Medeco keys are very special indeed. I've never tried to have copies made, but I always assumed I would just need to order it through the website. The set came with a key card, and I thought that was its purpose.
Of course I was mistaken. Medeco keys can only be copied by specially authorized locksmiths, and of the few listed on the website in my area, fewer still actually carried the blanks. I finally tracked one down on Broadway who said it would be worth a try to come in.
I did this even though it was Tery who lost the key. I guess I felt partially responsible for insisting on such a complicated lock.
The first problem was that the locksmith was no longer at the Broadway location, and thank god for smartphones that let me go back and find their number, and for Google Maps for showing me the way because the directions the girl gave me when I called assumed I was intimately familiar with the area and lacked any helpful descriptors like "east" or "west."
But I found them, a hole in a strip mall wall that looked like a nightmare to inventory (stacks of decrepit boxes to the ceiling they hadn't unpacked yet, disarray everywhere you looked except the key blanks hanging by the hundreds) -- god help me, five years since I left and I'm still thinking like an auditor.
They couldn't cut it (haha, double meaning apparent in 5...4...3...2...), but they called another shop who could. I was beyond thrilled. I only had to leave the key card, which contained a 10-digit alpha-numeric code that would guide the cuts. Fancy schmancy.
It wouldn't be ready until Tuesday, which I did not have off and they closed at 5 (madness. Unless it's a ploy to increase the odds of their services being needed after business hours, mo' money, mo' money). I said Tery, whose fault this all was anyway, could come back and get it.
Which she did, but was a little put out when she arrived at 4:45 only to be told the keys were still at the other shop a few blocks away, leaving it up to her to hustle over herself (she needed to call me for guidance -- these people have ZERO direction skills).
Naturally, the copy didn't work and she had to go back the next day. I called them and asked if she should go to the first shop (who took her money) or the second shop (who actually did the work). They said the first. When she arrived, they sent her back to the second. Clearly organization and thinking ahead are not this shop's forte.
They finally admitted they couldn't help us (and once again Tery's money was out floating in limbo waiting for a refund). So I called Medeco hoping they could tell us where to try. They could; unfortunately our choices were Boulder, Avon and Breckenridge, all 1+ hours away one way -- and that's assuming there would be no problems and no return trips necessary. A brand new lock it was then.
I looked back on eBay, ever hopeful. Medeco locks were all over $100, which they probably were the first time too; to think, I once had over $100 to fritter away on a fancy industrial lock. Well, Tracey still lives next door, though she's been very quiet (too quiet?) She's not the only Big Bad -- last month there were a couple of midday break-ins reported in our neighborhood.

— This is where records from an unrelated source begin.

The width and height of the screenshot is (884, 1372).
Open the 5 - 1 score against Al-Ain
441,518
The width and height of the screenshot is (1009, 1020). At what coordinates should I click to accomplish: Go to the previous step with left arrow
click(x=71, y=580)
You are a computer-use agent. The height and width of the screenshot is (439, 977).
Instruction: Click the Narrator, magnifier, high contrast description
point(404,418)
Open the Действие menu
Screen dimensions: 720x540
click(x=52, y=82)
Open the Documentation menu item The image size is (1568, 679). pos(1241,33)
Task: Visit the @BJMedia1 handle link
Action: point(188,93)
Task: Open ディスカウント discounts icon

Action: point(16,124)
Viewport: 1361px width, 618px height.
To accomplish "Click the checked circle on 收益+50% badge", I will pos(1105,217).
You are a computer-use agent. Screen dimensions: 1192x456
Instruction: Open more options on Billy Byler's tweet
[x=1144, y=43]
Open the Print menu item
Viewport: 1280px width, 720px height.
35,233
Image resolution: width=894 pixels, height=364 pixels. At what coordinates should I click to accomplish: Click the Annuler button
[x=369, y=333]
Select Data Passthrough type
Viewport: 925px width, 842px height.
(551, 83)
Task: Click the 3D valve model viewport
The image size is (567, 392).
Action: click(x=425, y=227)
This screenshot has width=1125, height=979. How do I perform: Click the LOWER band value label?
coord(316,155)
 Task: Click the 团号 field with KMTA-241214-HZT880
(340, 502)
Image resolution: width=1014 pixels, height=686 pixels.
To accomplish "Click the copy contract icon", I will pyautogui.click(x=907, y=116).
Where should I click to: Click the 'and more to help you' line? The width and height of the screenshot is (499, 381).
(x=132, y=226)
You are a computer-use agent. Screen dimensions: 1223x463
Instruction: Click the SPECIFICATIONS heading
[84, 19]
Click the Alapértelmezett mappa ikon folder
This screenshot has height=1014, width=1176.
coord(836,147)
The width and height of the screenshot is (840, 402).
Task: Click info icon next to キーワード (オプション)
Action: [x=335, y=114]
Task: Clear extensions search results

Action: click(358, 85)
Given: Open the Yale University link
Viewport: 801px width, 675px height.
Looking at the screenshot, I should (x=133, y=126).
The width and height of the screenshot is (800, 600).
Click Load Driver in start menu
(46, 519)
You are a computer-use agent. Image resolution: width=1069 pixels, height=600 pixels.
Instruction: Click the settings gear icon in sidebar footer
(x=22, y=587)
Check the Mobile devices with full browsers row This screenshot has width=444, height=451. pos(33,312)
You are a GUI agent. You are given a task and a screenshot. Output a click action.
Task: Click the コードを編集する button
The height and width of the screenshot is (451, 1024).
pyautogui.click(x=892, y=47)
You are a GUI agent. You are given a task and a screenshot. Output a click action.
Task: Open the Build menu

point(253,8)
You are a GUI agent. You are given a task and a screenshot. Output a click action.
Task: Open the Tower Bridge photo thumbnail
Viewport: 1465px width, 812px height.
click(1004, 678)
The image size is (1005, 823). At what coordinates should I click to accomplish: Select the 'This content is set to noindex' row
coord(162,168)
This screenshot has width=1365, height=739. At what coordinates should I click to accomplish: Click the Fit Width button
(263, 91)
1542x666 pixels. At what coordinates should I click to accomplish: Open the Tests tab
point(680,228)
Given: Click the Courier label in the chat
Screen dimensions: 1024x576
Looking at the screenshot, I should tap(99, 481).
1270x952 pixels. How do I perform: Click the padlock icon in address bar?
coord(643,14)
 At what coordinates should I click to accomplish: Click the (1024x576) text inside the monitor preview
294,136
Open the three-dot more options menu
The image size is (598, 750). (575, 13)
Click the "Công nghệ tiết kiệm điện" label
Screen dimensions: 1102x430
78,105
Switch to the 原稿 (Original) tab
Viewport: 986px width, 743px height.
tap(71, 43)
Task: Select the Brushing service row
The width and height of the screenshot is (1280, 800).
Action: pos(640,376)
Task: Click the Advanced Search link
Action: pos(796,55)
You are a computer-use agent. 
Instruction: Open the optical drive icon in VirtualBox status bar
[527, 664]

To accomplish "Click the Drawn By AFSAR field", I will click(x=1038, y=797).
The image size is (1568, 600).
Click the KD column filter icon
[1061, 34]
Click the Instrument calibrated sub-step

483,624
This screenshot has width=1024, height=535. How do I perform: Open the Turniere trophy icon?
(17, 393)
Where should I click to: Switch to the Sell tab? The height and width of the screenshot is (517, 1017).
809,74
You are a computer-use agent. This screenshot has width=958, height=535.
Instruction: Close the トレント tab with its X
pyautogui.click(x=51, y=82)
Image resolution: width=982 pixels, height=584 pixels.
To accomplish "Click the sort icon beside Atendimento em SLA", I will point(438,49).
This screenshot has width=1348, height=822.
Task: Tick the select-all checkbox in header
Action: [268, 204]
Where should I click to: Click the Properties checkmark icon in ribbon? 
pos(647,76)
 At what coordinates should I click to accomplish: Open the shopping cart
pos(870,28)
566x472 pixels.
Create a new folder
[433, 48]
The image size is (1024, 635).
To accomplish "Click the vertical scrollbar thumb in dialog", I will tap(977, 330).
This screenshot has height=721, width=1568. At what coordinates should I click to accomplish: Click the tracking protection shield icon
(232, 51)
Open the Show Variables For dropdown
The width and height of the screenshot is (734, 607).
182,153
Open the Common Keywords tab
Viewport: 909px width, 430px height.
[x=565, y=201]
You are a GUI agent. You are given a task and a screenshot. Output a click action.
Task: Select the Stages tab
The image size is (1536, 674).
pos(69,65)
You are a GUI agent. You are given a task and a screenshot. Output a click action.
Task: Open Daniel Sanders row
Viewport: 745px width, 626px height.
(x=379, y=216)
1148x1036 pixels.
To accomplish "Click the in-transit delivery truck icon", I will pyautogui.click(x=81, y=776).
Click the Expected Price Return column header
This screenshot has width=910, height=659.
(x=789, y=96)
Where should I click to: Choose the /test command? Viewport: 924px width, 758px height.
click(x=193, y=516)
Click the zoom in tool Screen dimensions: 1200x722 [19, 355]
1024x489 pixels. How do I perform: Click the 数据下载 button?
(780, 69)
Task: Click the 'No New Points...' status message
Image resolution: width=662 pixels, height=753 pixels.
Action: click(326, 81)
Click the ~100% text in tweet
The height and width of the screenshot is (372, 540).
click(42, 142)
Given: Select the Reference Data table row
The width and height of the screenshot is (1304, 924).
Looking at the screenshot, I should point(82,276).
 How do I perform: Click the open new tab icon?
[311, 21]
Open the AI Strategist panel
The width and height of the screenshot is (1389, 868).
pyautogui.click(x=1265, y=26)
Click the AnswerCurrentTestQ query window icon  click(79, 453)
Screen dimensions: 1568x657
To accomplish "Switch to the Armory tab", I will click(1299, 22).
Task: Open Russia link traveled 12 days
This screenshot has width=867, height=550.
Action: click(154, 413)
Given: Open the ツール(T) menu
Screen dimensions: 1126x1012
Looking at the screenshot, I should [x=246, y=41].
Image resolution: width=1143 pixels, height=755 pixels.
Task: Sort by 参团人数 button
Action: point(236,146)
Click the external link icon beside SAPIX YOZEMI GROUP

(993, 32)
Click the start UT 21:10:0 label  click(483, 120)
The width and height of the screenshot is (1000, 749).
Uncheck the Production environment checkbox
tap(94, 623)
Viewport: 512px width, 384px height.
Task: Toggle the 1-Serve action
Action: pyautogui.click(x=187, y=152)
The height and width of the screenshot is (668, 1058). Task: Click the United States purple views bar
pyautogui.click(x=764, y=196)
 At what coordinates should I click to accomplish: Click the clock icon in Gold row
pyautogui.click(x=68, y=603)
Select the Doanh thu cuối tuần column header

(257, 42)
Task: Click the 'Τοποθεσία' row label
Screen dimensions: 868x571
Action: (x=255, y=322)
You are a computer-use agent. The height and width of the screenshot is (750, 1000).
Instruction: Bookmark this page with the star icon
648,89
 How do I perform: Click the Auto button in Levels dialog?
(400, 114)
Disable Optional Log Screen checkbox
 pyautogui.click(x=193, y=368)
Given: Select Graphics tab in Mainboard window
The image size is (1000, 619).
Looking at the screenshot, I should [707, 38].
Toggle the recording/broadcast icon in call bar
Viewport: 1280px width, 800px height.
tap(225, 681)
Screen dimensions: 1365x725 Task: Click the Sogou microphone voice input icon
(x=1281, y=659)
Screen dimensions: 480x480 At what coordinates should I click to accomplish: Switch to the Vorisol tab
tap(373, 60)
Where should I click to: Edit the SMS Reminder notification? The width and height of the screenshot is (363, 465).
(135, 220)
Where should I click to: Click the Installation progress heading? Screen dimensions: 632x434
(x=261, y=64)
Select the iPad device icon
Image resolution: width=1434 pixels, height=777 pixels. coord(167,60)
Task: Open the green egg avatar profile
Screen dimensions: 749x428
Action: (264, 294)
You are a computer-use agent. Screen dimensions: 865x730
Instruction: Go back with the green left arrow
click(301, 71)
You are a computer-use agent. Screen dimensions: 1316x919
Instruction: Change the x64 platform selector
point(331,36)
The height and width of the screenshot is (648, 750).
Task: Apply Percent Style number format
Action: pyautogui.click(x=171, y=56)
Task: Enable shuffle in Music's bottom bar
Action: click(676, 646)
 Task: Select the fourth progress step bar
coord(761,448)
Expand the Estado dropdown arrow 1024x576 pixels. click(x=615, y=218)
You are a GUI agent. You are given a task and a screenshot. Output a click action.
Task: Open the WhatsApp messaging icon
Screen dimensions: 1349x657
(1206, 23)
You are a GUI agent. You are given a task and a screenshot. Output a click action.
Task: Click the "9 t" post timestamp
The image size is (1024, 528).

So the next cheapest choice seems to be made by Kwikset. Also bump-proof, and had the benefit of being sold in an actual hardware store. Bet you don't need to join the Masons to get a key copied either. It's much prettier but, I'm not going to lie, feels like a Barbie Dreamhouse accessory compared to the Medeco -- weighs about 3 pounds less. Ah well. Will probably increase my window-locking dreams a bit.